*Directive a*
According to the instructions of the maths model paper, how many sections and questions does the question paper contain?
── Excerpted passage ──
Regularly solving AP 10th Class Maths Model Papers Set 1 contributes to the development of problem-solving skills.

## AP SSC Maths Model Paper Set 1 with Solutions

Instructions :

- In the duration of 3 hours 15 minutes, 15 minutes of time is allotted to read the question paper.
- All answers shall be written in the answer booklet only.
- Question paper consists of 4 Sections and 33 questions.
- Internal choice is available in section – IV only.
- Answers shall be written neatly and legibly.

Section – I

(12 × 1 = 12M)

Note:

- Answer all the questions in one word or phrase.
- Each question carries 1 mark.

Question 1.

“Every set is a subset of itself”. This statement belongs to which property?

Solution:

Reflexive property

Question 2.
───
── Task inputs ──
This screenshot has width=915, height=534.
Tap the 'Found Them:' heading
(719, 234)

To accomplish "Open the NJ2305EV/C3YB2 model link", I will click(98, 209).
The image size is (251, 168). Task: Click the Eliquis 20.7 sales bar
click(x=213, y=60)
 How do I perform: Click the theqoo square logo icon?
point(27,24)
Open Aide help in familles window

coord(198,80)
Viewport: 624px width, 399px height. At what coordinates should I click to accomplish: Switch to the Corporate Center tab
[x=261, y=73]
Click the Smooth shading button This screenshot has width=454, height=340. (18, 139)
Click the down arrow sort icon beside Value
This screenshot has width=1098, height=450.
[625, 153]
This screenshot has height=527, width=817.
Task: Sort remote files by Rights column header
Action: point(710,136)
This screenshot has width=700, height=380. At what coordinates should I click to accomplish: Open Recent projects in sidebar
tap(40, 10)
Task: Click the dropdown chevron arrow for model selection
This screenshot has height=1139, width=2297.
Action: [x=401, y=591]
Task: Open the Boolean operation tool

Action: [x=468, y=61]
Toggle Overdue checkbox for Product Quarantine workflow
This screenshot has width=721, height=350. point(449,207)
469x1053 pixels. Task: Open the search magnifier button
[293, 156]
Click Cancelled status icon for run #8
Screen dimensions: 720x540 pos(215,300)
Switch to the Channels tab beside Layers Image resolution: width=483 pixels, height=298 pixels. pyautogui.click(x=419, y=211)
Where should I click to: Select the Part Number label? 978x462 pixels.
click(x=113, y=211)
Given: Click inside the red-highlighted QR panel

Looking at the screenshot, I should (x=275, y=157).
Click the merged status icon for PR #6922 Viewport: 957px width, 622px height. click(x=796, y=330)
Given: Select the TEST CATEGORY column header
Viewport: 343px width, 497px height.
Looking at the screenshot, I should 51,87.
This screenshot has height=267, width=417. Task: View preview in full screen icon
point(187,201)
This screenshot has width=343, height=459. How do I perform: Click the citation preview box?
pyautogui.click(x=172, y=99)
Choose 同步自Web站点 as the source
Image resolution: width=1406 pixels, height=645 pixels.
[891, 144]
───
*Directive b*
Reproduce the lines of the listing from the line with "Where should I" to the line with "Click the merged", including both of those lines.

*Written response a*
Four sections and 33 questions.

*Written response b*
Where should I click to: Select the Part Number label? 978x462 pixels.
click(x=113, y=211)
Given: Click inside the red-highlighted QR panel

Looking at the screenshot, I should (x=275, y=157).
Click the merged status icon for PR #6922 Viewport: 957px width, 622px height. click(x=796, y=330)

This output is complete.